I am trying to implement an image processing algorithm for a gamut mapping filter for Hardware using Vivado HLS. I have created a synthesizable version from a Halide code. But it is taking way too long for an image of (256x512) it was taking around 135 seconds which shouldn't be the case. I have used some optimizing techniques like pipelining the innermost loop, By pipelining, I have set the target(initiation interval) of II=1 for the innermost loop but the acheived II is 6. From the warnings thrown by the compiler, I have understood that it is because of accessing of the weights like ctrl_pts & weights, From the tutorials, I have seen, using array partitioning and array reshaping would help with the faster accessing of the weights. I have shared the code I have used to synthesize below:
//header
include "hls_stream.h"
#include <ap_fixed.h>
//#include <ap_int.h>
#include "ap_int.h"
typedef ap_ufixed<24,24> bit_24;
typedef ap_fixed<11,8> fix;
typedef unsigned char uc;
typedef ap_uint<24> stream_width;
//typedef hls::stream<uc> Stream_t;
typedef hls::stream<stream_width> Stream_t;
struct pixel_f
{
float r;
float g;
float b;
};
struct pixel_8
{
uc r;
uc g;
uc b;
};
void gamut_transform(int rows,int cols,Stream_t& in,Stream_t& out, float ctrl_pts[3702][3],float weights[3702][3],float coefs[4][3],float num_ctrl_pts);
//core
//include the header
#include "gamut_header.h"
#include "hls_math.h"
void gamut_transform(int rows,int cols, Stream_t& in,Stream_t& out, float ctrl_pts[3702][3],float weights[3702][3],float coefs[4][3],float num_ctrl_pts)
{
#pragma HLS INTERFACE axis port=in
#pragma HLS INTERFACE axis port=out
//#pragma HLS INTERFACE fifo port=out
#pragma HLS dataflow
pixel_8 input;
pixel_8 new_pix;
bit_24 temp_in,temp_out;
pixel_f buff_1,buff_2,buff_3,buff_4,buff_5;
float dist;
for (int i = 0; i < 256; i++)
{
for (int j = 0; i < 512; i++)
{
temp_in = in.read();
input.r = (temp_in & 0xFF0000)>>16;
input.g = (temp_in & 0x00FF00)>>8;
input.b = (temp_in & 0x0000FF);
buff_1.r = ((float)input.r)/256.0;
buff_1.g = ((float)input.g)/256.0;
buff_1.b = ((float)input.b)/256.0;
for(int idx =0; idx < 3702; idx++)

- Supplied material:
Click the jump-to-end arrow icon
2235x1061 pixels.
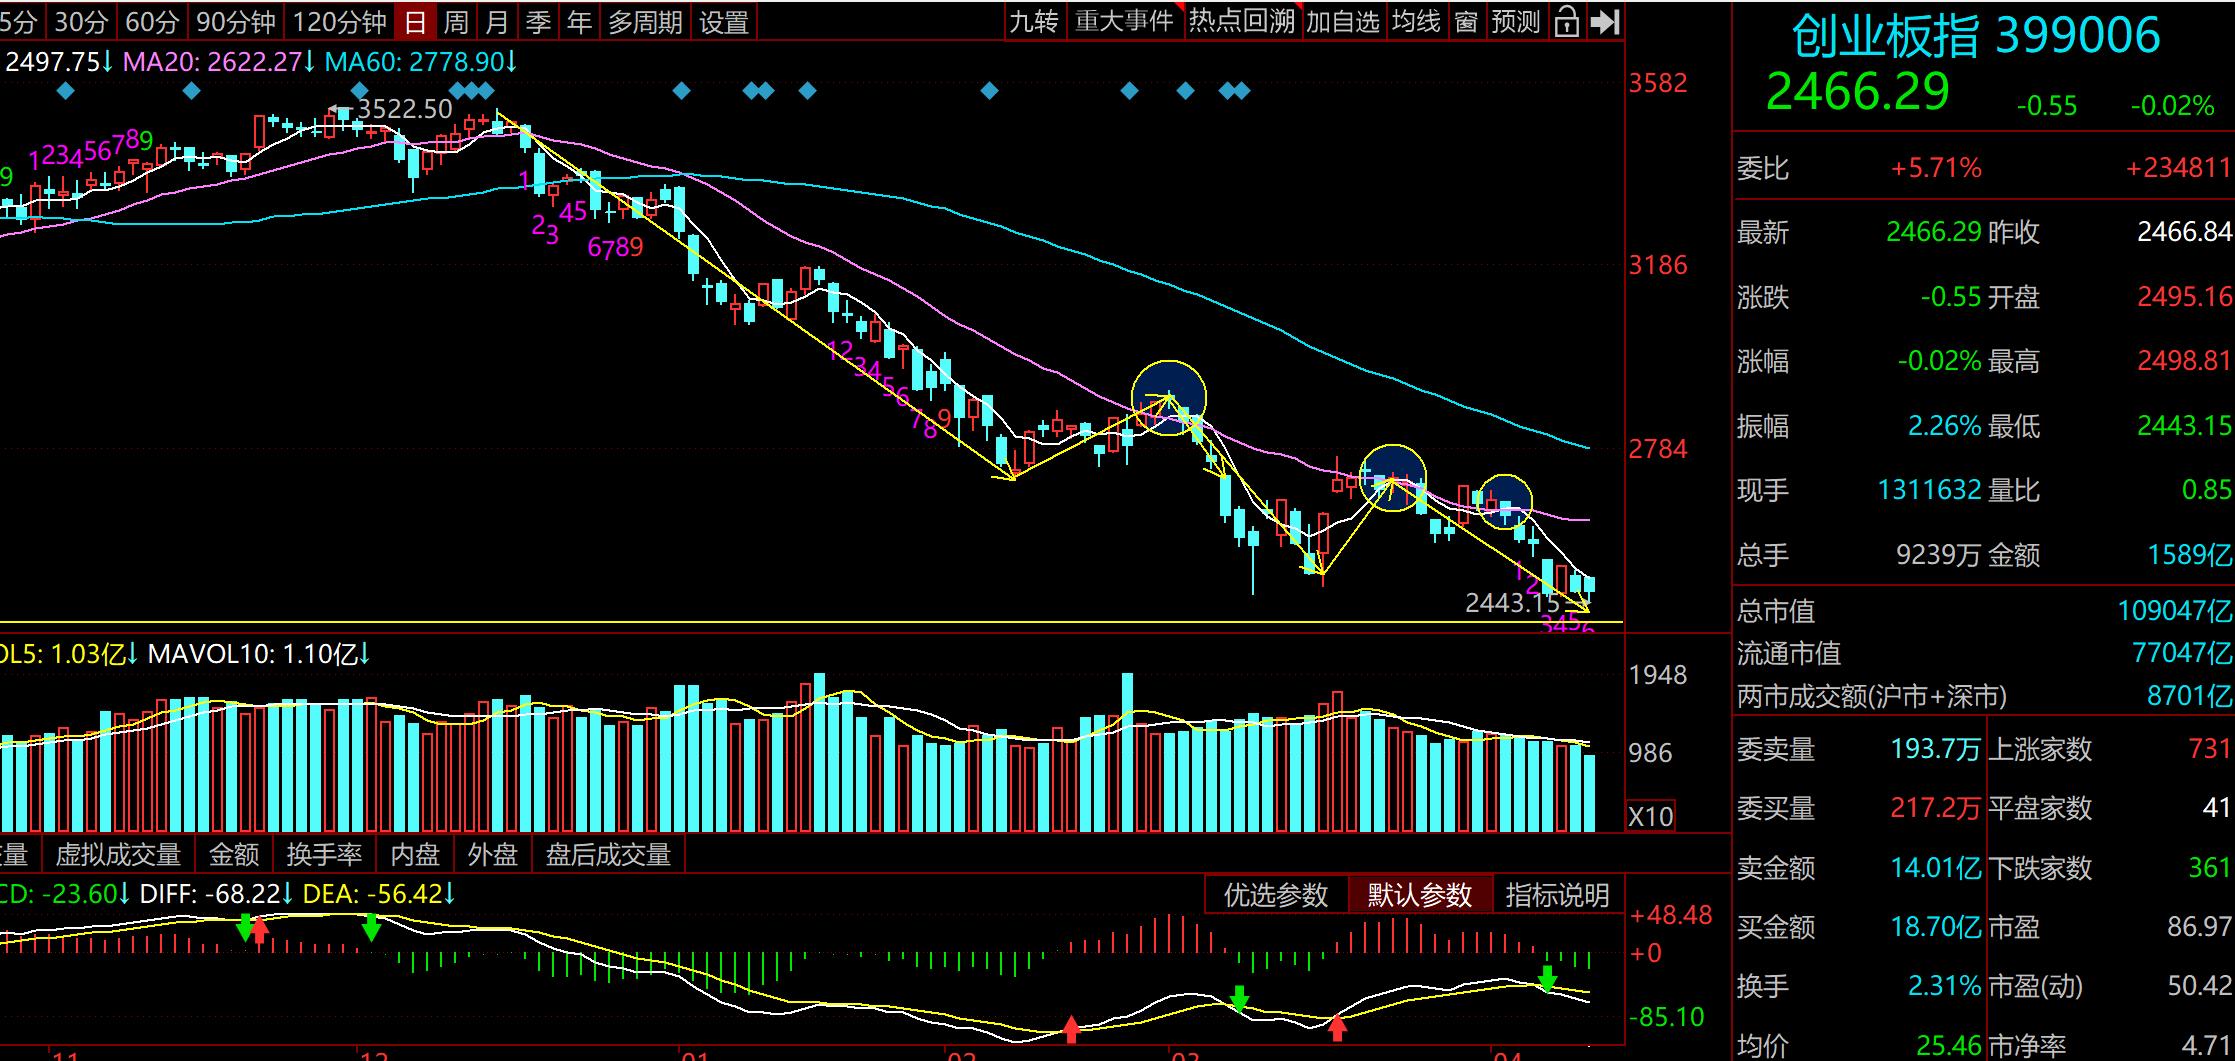pyautogui.click(x=1604, y=21)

- What to do:
**a)** From the Vivado HLS gamut mapping post above, list every type name introduced by a typedef statement that is not commented out.
**b)** In exactly two sentences, summarize the Vivado HLS gamut mapping post.

- Exercise solutions:
**a)** bit_24, fix, uc, stream_width, Stream_t

**b)** The writer is implementing a gamut mapping filter for hardware with Vivado HLS, using a synthesizable version created from Halide code, but processing a 256x512 image takes about 135 seconds. Pipelining the innermost loop with a target initiation interval of 1 achieved only 6, which the compiler warnings attribute to accessing ctrl_pts and weights, and the writer has seen in tutorials that array partitioning and array reshaping could speed up that access.